### What the task requires:
Transcribe exactly, please, the lines from the one containing "How do I perform: Select" through the end of the records below, and leave out the pictures.

Collected data entries:

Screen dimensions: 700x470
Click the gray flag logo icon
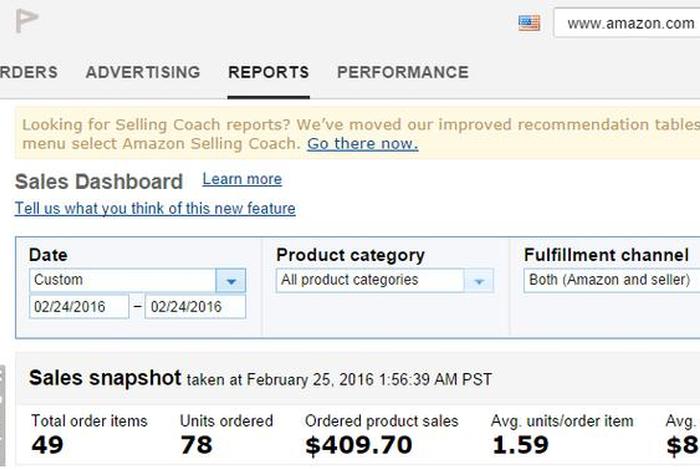(27, 21)
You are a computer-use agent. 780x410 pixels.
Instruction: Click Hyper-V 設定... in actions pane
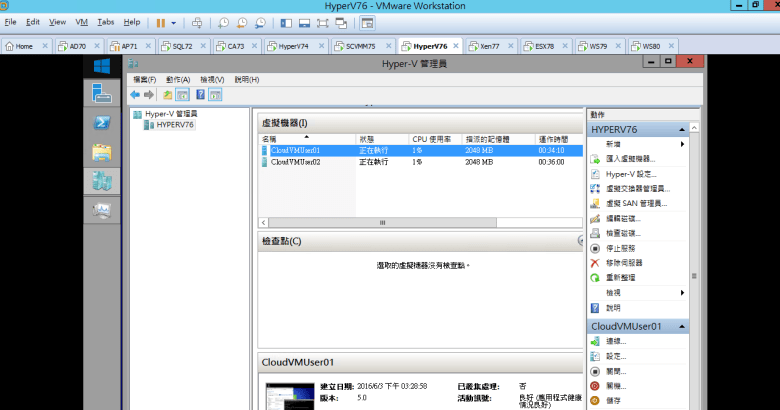click(x=629, y=174)
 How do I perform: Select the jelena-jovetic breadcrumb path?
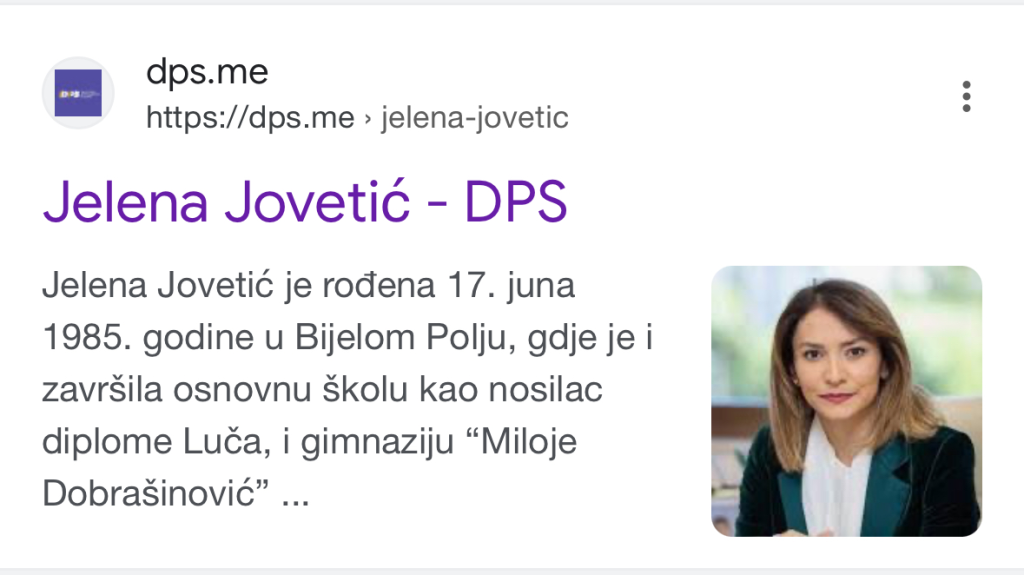tap(475, 118)
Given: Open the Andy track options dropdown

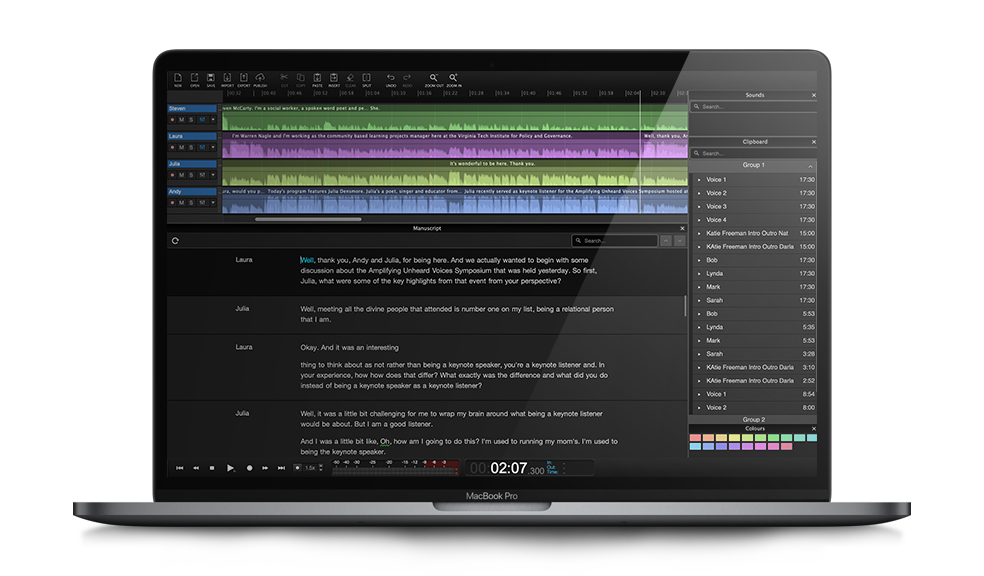Looking at the screenshot, I should click(212, 202).
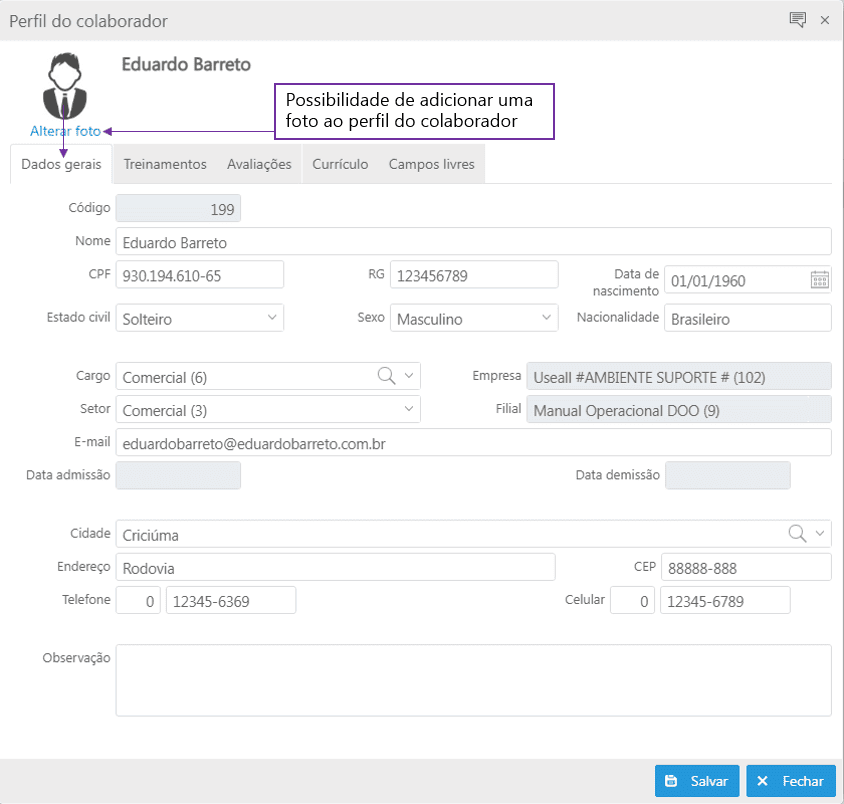Expand the Estado civil dropdown
844x804 pixels.
[x=272, y=318]
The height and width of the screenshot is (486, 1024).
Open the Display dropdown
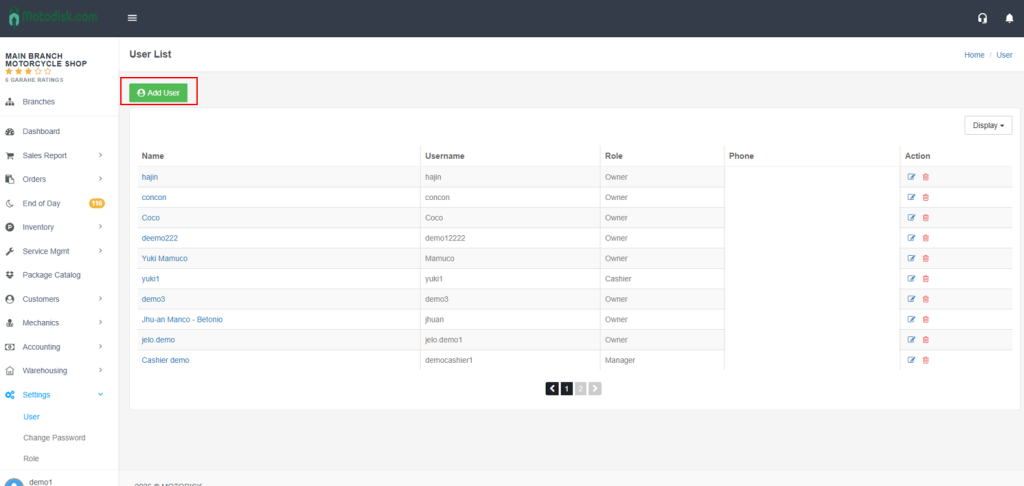click(x=988, y=126)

### Written answer:
 How do I perform: Select the jelena-jovetic breadcrumb path?
tap(475, 118)
Given: Open the Andy track options dropdown

Looking at the screenshot, I should click(212, 202).
Expand the Estado civil dropdown
844x804 pixels.
[x=272, y=318]
The height and width of the screenshot is (486, 1024).
Open the Display dropdown
click(x=988, y=126)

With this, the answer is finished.